(Records for locating described items)
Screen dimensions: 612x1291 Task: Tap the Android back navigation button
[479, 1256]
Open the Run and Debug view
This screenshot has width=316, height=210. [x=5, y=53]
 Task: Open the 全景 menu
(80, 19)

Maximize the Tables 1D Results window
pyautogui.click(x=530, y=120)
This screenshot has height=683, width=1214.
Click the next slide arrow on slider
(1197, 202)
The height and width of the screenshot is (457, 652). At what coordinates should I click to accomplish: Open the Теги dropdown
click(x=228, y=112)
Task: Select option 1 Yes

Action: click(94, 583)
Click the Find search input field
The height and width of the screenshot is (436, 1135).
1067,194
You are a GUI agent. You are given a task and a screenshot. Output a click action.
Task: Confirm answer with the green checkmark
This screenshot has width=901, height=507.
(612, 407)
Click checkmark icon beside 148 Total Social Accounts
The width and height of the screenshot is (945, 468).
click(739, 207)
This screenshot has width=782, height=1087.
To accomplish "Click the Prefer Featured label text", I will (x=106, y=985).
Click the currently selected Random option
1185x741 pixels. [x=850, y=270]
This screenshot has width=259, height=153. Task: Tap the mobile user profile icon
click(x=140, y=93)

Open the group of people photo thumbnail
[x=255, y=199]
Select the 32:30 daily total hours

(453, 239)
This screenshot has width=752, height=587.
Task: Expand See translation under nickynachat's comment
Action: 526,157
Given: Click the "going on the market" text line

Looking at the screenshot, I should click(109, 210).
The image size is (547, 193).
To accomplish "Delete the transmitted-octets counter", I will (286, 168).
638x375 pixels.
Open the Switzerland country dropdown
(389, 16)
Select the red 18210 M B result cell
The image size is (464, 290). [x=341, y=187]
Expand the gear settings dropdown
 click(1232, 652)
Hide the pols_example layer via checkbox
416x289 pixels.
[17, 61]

— THE EXERCISE —
Reproduce every line of the material above verbatim, from start to finish.

— THE OUTPUT —
Screen dimensions: 612x1291 Task: Tap the Android back navigation button
[479, 1256]
Open the Run and Debug view
This screenshot has width=316, height=210. [x=5, y=53]
 Task: Open the 全景 menu
(80, 19)

Maximize the Tables 1D Results window
pyautogui.click(x=530, y=120)
This screenshot has height=683, width=1214.
Click the next slide arrow on slider
(1197, 202)
The height and width of the screenshot is (457, 652). At what coordinates should I click to accomplish: Open the Теги dropdown
click(x=228, y=112)
Task: Select option 1 Yes

Action: click(94, 583)
Click the Find search input field
The height and width of the screenshot is (436, 1135).
1067,194
You are a GUI agent. You are given a task and a screenshot. Output a click action.
Task: Confirm answer with the green checkmark
This screenshot has width=901, height=507.
(612, 407)
Click checkmark icon beside 148 Total Social Accounts
The width and height of the screenshot is (945, 468).
click(739, 207)
This screenshot has width=782, height=1087.
To accomplish "Click the Prefer Featured label text", I will (x=106, y=985).
Click the currently selected Random option
1185x741 pixels. [x=850, y=270]
This screenshot has width=259, height=153. Task: Tap the mobile user profile icon
click(x=140, y=93)

Open the group of people photo thumbnail
[x=255, y=199]
Select the 32:30 daily total hours

(453, 239)
This screenshot has width=752, height=587.
Task: Expand See translation under nickynachat's comment
Action: 526,157
Given: Click the "going on the market" text line

Looking at the screenshot, I should click(109, 210).
The image size is (547, 193).
To accomplish "Delete the transmitted-octets counter", I will (286, 168).
638x375 pixels.
Open the Switzerland country dropdown
(389, 16)
Select the red 18210 M B result cell
The image size is (464, 290). [x=341, y=187]
Expand the gear settings dropdown
 click(1232, 652)
Hide the pols_example layer via checkbox
416x289 pixels.
[17, 61]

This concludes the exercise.